:: Given instruction ::
Copy out, word for word, the lines of the records below, starting at the line containing "Sitemap (260, 1140)" and ending at the line containing "Comments: (169, 659)".

:: Available data ::
______

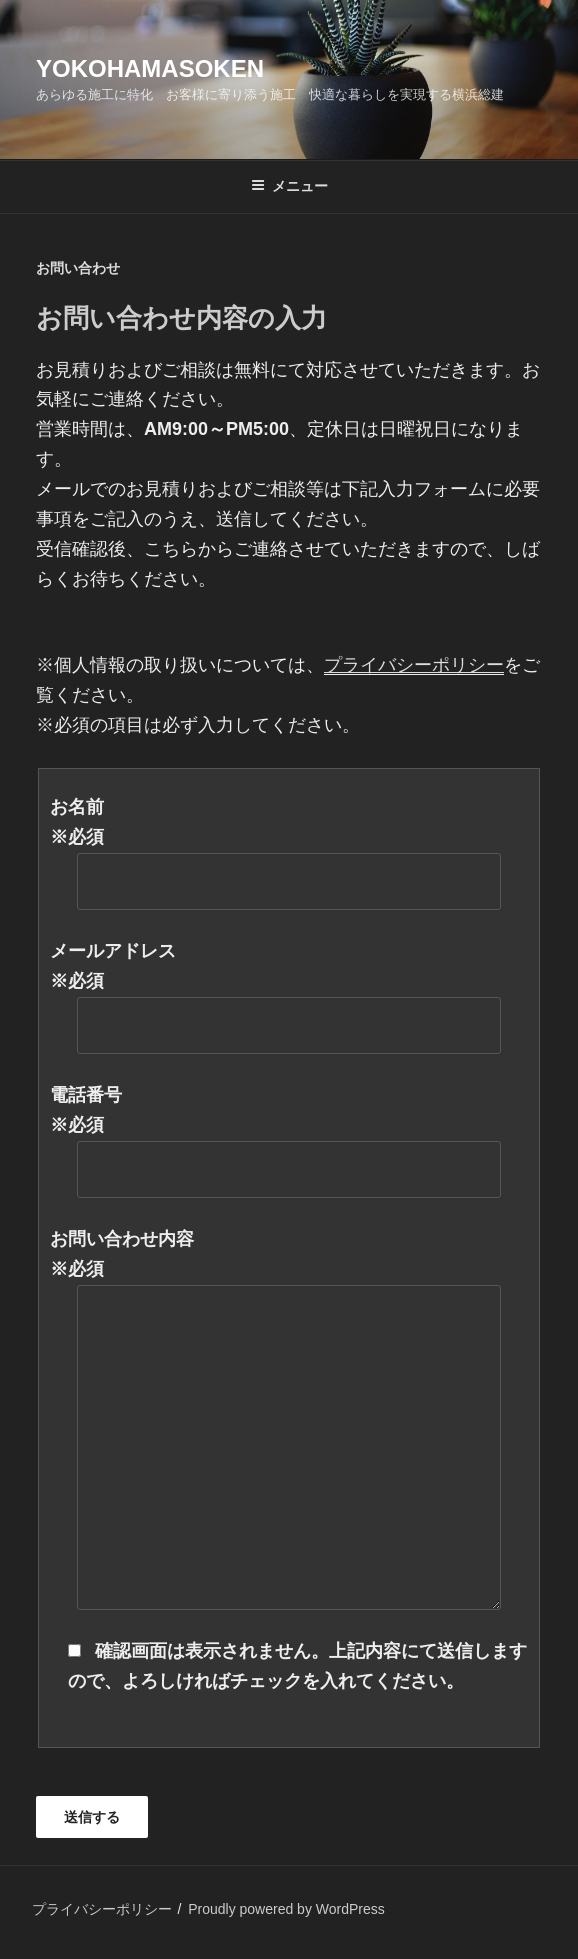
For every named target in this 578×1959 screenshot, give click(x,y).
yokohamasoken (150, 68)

______

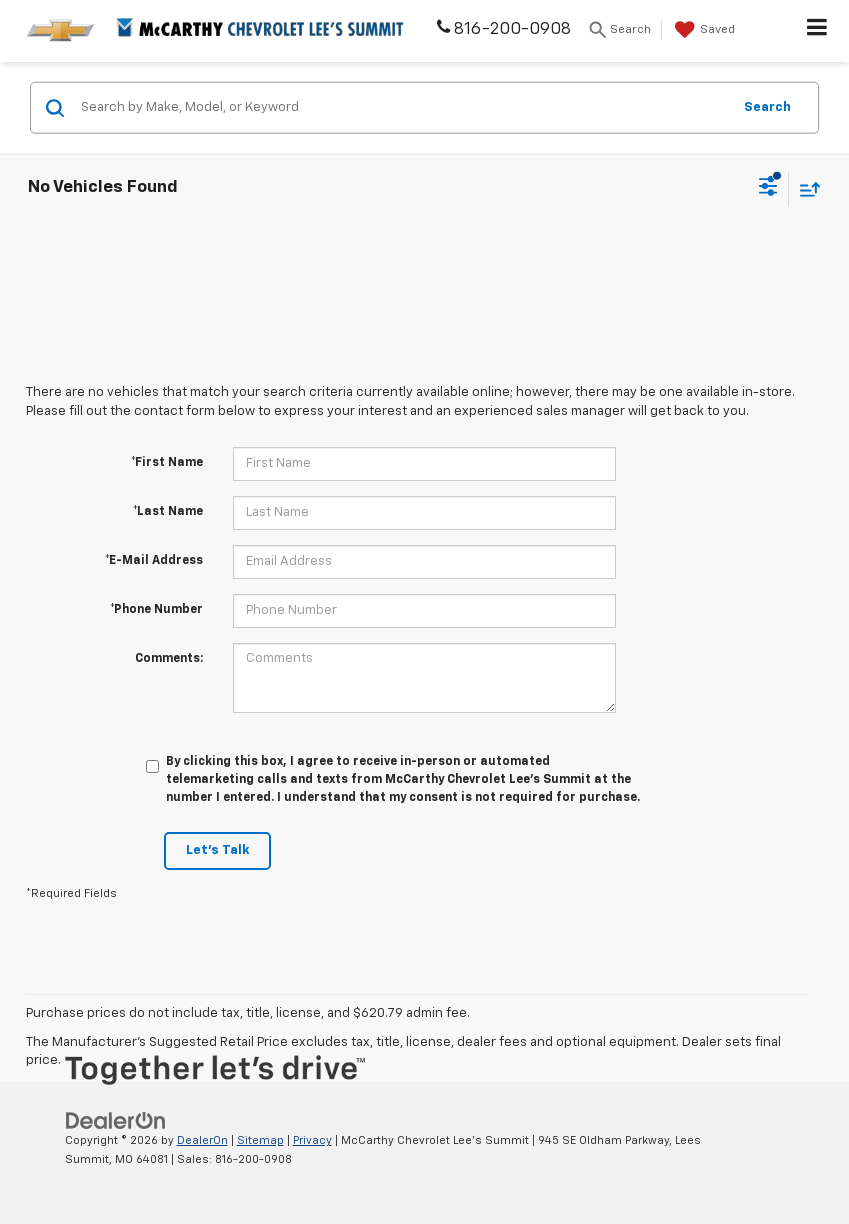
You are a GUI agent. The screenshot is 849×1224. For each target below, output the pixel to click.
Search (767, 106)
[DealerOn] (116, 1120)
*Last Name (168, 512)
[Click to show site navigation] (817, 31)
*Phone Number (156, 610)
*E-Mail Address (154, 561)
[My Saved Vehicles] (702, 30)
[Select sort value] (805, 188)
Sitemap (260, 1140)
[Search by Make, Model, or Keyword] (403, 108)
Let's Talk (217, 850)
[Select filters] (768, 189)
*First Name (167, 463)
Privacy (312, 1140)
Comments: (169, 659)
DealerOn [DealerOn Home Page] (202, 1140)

______

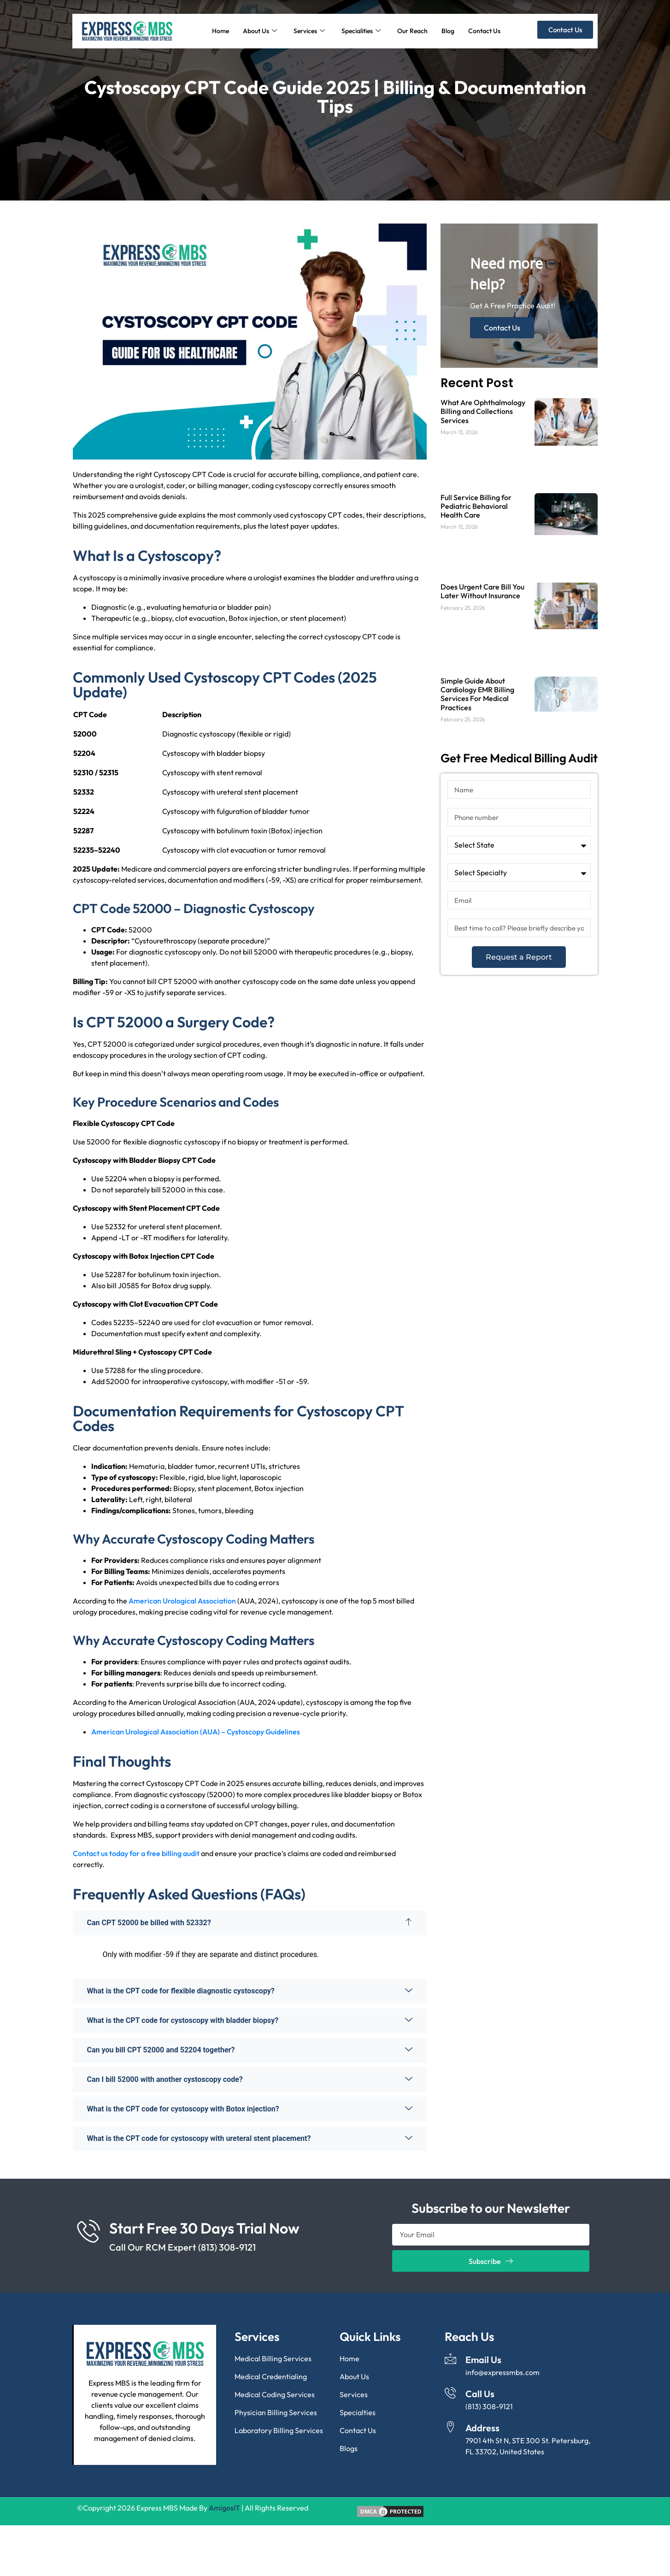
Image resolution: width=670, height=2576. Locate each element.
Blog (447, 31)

______

:: Task result ::
Sitemap (260, 1140)
[Search by Make, Model, or Keyword] (403, 108)
Let's Talk (217, 850)
[Select filters] (768, 189)
*First Name (167, 463)
Privacy (312, 1140)
Comments: (169, 659)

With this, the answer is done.